One of my favorite aspects of writing mysteries is that I can be in complete control of the process, from beginning to end. Such independence was not possible when I was a songwriter back in the 1980s and ’90s. Although I could pen the lyrics and compose a melody line and chords to go along with them, the song was never “complete” until I got the band together and we worked out a full-fleshed arrangement. And unlike with fiction writing, a song doesn’t really exist until performed or recorded, which also (at least for me) requires the assistance of others.
But as with many things in life, there’s a downside to the independence inherent in fiction-writing: It can be a lonely calling. And discouraging, too, when those rejection letters start pouring in.
Tournament of Roses poster in the hotel hallway
The main reason I signed up for the conference was to attend the classes.
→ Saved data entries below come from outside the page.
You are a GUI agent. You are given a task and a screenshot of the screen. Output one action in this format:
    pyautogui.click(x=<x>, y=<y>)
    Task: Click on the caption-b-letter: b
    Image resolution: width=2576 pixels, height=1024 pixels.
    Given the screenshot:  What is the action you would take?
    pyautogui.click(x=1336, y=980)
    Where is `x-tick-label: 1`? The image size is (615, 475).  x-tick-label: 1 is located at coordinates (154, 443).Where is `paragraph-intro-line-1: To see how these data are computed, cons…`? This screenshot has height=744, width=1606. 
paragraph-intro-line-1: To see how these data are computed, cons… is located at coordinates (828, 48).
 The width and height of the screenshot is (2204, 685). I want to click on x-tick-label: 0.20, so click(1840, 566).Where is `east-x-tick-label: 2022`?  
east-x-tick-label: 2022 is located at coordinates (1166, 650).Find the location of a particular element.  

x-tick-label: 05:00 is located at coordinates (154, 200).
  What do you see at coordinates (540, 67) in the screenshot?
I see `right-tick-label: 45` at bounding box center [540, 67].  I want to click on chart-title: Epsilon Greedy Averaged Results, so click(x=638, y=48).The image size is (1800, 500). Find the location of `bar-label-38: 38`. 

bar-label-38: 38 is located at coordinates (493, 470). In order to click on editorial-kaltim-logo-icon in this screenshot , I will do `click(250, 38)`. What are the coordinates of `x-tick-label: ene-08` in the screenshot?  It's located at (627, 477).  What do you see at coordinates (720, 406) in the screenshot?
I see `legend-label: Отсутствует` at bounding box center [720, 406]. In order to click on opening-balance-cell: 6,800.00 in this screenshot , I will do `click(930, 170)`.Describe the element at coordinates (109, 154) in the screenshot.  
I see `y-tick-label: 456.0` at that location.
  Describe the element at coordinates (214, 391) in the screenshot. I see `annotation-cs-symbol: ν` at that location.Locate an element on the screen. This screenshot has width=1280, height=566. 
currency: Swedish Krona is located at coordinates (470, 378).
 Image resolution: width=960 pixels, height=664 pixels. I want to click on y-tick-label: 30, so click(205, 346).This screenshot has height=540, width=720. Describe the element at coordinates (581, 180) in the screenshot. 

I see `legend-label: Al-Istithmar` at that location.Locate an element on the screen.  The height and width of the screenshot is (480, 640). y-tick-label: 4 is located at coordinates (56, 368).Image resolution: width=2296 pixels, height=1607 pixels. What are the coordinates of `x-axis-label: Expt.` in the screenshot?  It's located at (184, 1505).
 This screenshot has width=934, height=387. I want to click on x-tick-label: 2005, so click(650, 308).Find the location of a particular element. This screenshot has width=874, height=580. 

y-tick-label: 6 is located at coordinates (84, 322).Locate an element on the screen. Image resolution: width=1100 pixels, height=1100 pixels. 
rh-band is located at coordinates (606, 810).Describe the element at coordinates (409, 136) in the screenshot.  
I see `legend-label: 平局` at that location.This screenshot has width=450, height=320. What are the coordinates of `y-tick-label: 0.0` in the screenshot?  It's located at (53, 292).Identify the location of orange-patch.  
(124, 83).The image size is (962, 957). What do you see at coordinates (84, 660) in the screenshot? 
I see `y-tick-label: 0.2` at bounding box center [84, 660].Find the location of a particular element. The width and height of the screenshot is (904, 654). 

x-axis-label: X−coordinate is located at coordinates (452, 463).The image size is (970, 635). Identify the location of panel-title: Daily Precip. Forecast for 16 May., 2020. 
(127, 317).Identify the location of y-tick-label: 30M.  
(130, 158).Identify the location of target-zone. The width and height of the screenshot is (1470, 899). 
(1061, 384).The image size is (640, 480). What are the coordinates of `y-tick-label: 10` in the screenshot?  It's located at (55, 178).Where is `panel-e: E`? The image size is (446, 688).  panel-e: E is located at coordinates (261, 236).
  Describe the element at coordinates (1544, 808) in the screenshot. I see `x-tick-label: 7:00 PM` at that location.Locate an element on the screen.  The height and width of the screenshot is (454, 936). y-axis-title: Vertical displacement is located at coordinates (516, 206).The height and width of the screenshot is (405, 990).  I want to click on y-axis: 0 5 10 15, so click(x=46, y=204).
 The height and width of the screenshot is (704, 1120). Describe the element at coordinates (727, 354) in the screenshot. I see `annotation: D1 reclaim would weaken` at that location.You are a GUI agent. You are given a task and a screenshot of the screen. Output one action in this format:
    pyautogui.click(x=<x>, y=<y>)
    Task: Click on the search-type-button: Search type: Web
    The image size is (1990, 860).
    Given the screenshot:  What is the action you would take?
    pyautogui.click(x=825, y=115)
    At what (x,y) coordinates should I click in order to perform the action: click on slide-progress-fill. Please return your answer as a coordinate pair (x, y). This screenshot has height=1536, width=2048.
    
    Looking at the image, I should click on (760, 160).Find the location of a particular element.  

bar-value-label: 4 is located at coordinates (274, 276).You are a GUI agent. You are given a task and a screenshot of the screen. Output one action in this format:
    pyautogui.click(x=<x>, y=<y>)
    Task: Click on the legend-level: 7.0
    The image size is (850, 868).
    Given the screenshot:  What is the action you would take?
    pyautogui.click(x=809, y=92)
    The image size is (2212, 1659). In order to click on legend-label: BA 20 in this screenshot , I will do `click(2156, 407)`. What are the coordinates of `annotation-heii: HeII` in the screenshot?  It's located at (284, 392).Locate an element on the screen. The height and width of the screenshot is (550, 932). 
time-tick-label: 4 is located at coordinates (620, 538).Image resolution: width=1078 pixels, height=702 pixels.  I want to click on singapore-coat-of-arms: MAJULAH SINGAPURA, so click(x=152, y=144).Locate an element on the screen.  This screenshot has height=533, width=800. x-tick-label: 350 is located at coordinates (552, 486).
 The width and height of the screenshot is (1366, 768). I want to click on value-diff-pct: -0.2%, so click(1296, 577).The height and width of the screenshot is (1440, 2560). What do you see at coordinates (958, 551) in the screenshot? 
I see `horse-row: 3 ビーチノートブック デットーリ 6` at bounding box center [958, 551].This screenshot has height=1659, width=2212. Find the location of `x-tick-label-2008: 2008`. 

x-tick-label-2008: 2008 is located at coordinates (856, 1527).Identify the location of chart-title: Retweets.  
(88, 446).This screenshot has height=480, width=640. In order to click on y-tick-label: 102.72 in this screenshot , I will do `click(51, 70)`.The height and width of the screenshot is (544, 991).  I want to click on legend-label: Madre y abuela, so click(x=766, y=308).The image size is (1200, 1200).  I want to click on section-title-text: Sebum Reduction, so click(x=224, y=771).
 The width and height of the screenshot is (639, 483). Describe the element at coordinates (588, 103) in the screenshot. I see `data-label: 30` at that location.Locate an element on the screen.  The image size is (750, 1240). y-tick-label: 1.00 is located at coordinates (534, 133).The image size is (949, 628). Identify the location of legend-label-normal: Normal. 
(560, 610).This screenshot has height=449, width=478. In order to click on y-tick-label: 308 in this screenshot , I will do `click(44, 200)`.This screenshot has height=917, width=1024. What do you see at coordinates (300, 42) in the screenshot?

And, for the most part, they were terrific: lectures on how to bring your characters to life, crime scene investigation, and page-turning techniques; panel discussions on outlining vs. seat-of-the-pantsing, marketing, and the role of agents and editors.
authors discussing their revision techniques
agent Ann Collette advises us on
the DOs and DON’Ts of mystery writing
In addition, we were treated to keynote speeches by two of the brightest mystery stars of our generation: Sue Grafton and Elizabeth George.
Sue Grafton spoke at lunch on Saturday, and made us all feel better about our rejections when we learned that, not only was she not an overnight success with her alphabet series, but that A Is For Alibi was her eighth novel.
She explained how she thinks of herself as having a variety of personas: “she who speaks,” “she who writes,” “the rebel” and “the warrior.” In addition, she thinks of herself as having what she calls the contradictory voices of “the ego” and “the shadow”—a bit like the angel on one shoulder and the devil on the other. Grafton then paused, and told us that after saying all this to another audience some time back, she had received a letter from one of the attendees saying: “Thank you for having the courage to talk about your mental illness.”
I’ll pass along a good tip she gave us: If you ever experience writer’s block, it’s likely because you took a wrong turn at some point. Go back in your story until you find where you took that wrong turn and fix it.
Elizabeth George spoke on Sunday. I’m not a huge fan of her novels, which are too drawn out and slow-moving for my taste, but I was impressed by her personally. She is so warm and heartfelt, and clearly cares deeply about the writer’s craft and the nurturing of new writers. I got the feeling that if I met her in the street she would give me a big hug.
George spoke at length about what “the gift of being a writer” means. Above all, it means having the love of language, she said. And of being ready and aware at all times, and seeing possibilities, such as a snatch of conversation, or the detail in a place that can tell a story. “My written language, however, is much better than my spoken language,” she confessed. “I can’t even pronounce some of the words I use in my novels.”
clockwise from top: author/journalist Hank Phillippi Ryan,
Sisters in Crime/L.A. President Patricia Smiley;
Elizabeth George; Sue Grafton
(I stood next to the “official” photographer to get this shot)
I took copious notes, met influential agents and editors, and emerged from the conference invigorated and eager to attack my manuscript anew and make myriad revisions.
But the best part of it all, without doubt, was meeting other writers—published authors happy to discuss their beginnings and give encouragement and advice; and folks like me, still shopping their manuscripts and dreaming of that elusive phone call from the agent who wants your book.
I made a host of new writer friends, found a new m.s.-swap group, and came out of the conference feeling truly connected—not lonely anymore.